[ACTIVITY] Would you repeat word for word the lines of the listing that follows, from the one with "Task: Open the 95% zoom level dropdown" up to and including the one with "The height and", and leave out the images?

[SUPPLIED MATERIAL]
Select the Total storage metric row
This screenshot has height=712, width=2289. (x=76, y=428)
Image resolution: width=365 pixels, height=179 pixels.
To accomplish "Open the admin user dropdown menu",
...
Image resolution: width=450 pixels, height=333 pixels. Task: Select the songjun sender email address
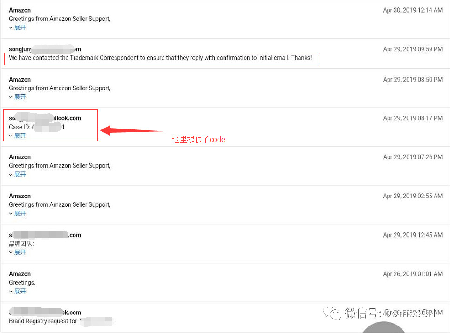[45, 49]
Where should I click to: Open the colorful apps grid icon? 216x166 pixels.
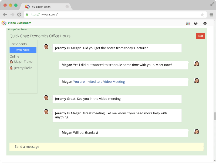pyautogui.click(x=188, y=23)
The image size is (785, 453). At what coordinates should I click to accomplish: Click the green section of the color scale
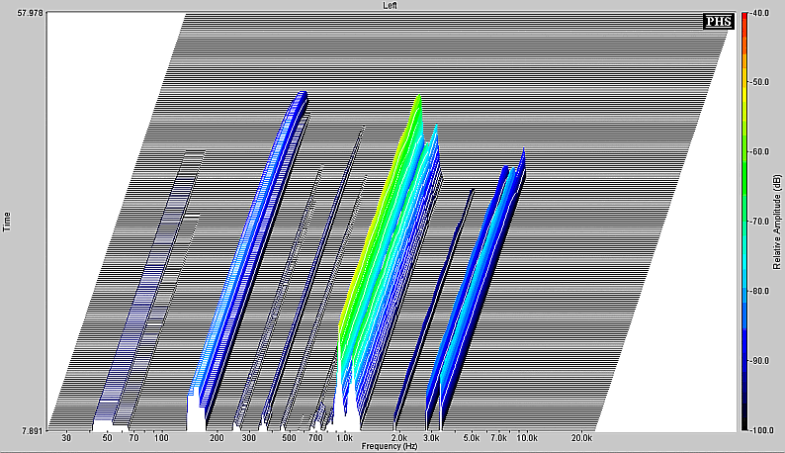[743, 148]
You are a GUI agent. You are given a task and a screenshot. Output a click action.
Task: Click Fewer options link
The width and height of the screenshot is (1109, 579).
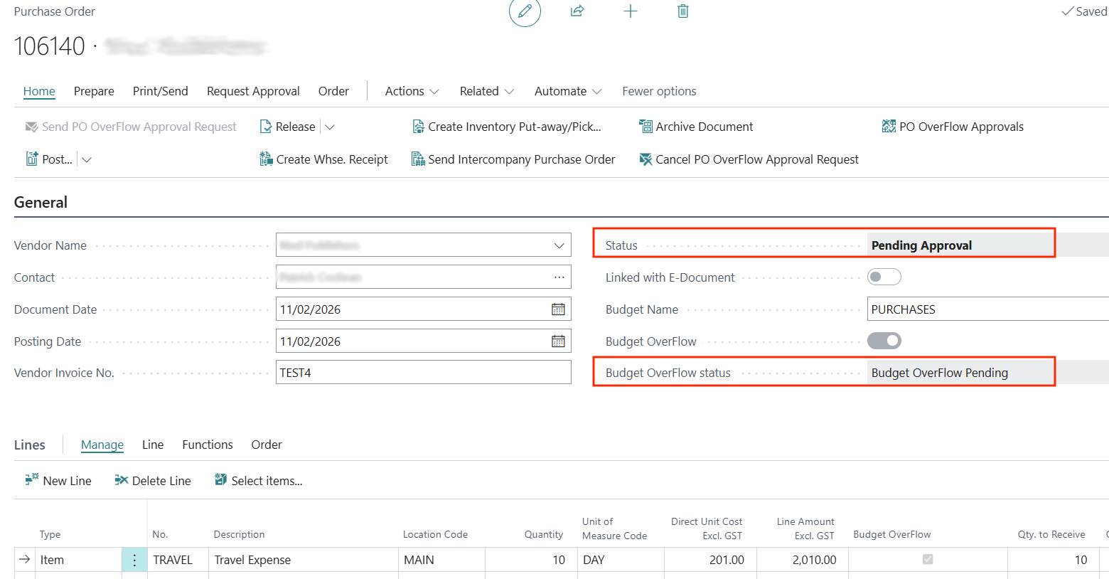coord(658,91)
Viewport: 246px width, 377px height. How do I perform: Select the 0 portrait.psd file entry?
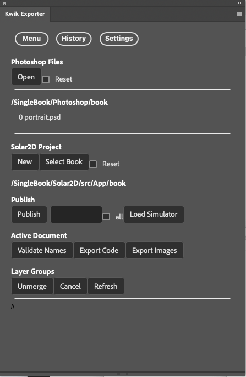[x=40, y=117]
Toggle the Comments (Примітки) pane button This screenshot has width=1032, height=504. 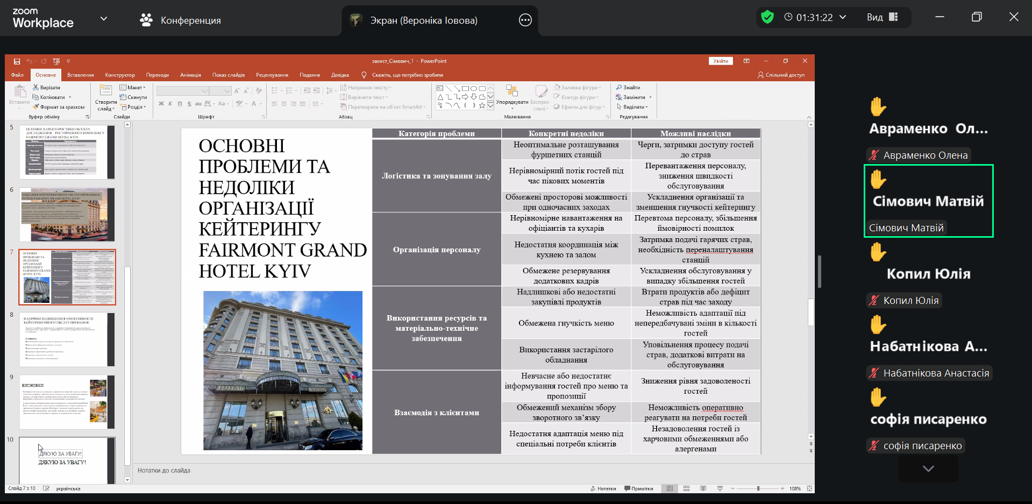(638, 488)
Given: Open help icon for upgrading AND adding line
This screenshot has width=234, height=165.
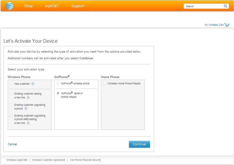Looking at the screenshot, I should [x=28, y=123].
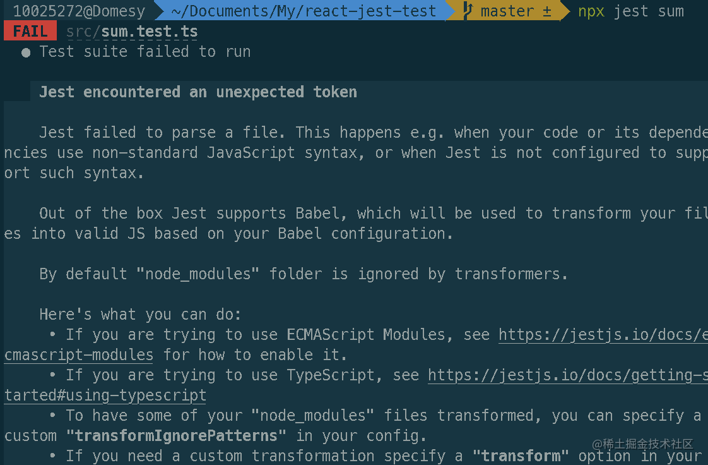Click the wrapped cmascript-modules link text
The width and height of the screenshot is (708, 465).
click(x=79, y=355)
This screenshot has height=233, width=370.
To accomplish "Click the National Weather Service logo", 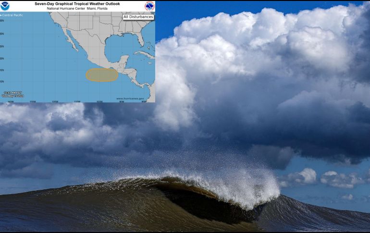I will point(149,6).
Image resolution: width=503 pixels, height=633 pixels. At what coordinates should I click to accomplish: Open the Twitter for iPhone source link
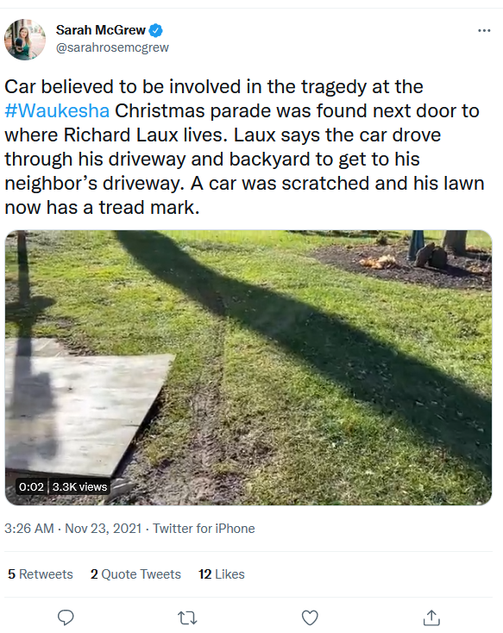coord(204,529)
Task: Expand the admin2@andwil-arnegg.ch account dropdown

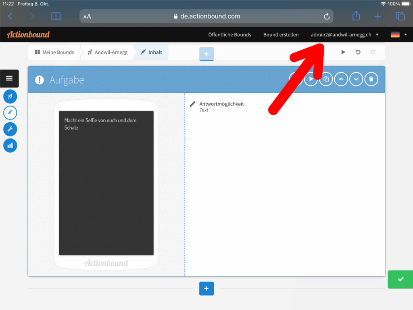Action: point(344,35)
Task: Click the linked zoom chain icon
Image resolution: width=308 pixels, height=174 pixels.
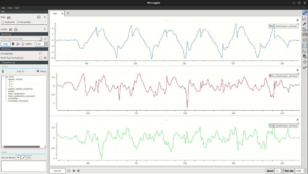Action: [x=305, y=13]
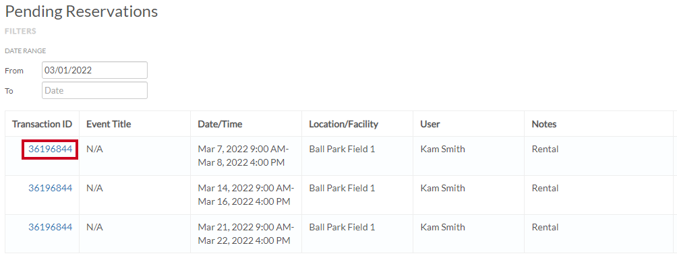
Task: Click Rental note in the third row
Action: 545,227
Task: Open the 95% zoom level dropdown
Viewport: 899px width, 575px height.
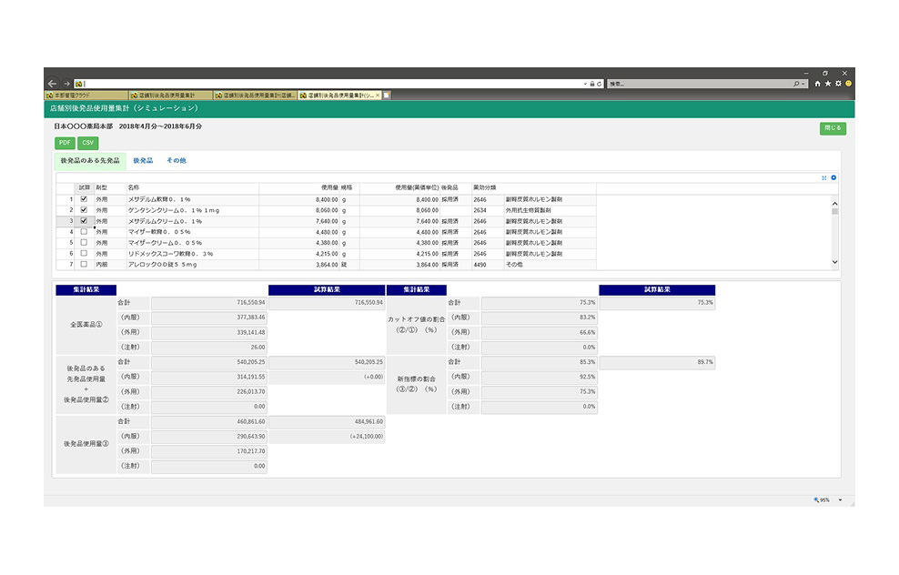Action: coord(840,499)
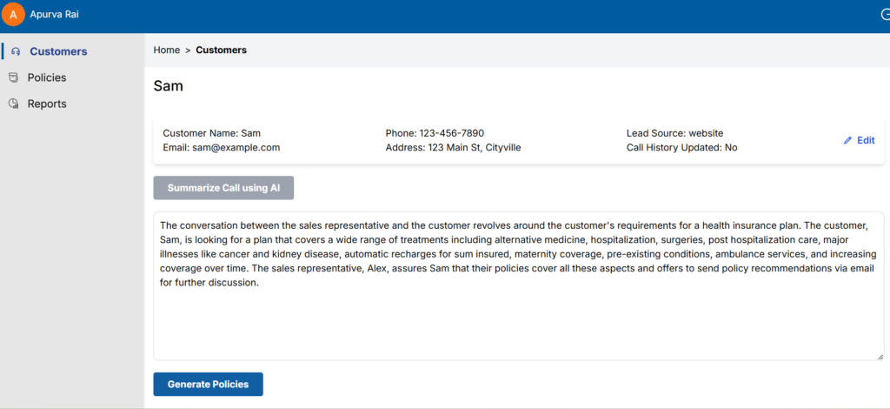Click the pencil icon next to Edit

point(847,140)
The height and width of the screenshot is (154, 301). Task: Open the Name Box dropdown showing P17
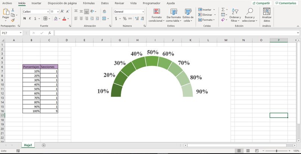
---
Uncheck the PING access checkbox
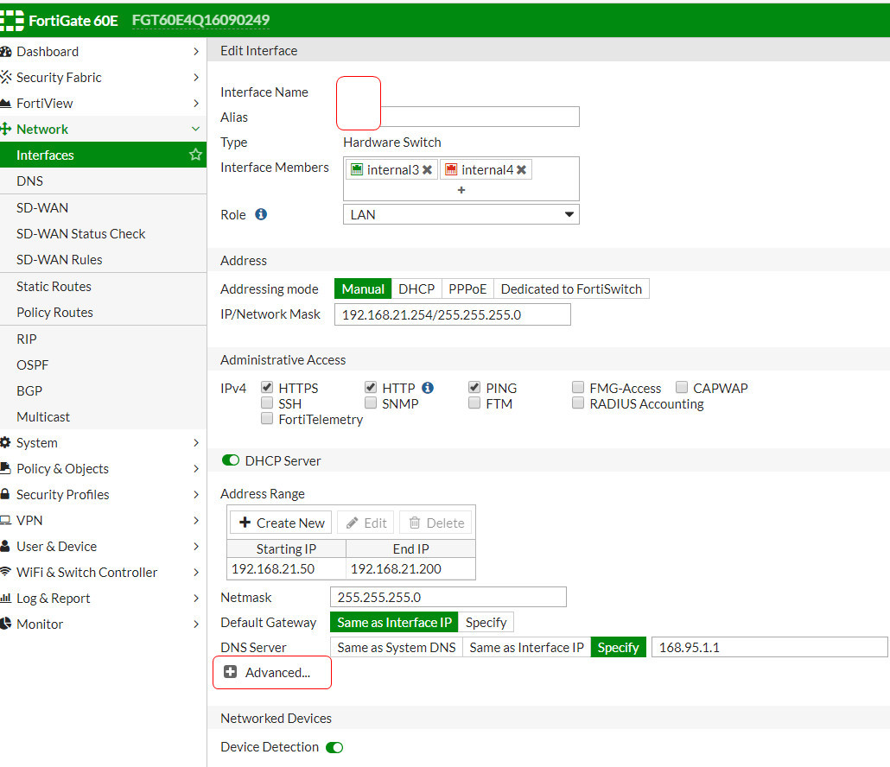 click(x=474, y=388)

[ANSWER BELOW]
Task: Open the 95% zoom level dropdown
Viewport: 899px width, 575px height.
Action: coord(840,499)
Click the pencil icon next to Edit

point(847,140)
The height and width of the screenshot is (154, 301). Task: Open the Name Box dropdown showing P17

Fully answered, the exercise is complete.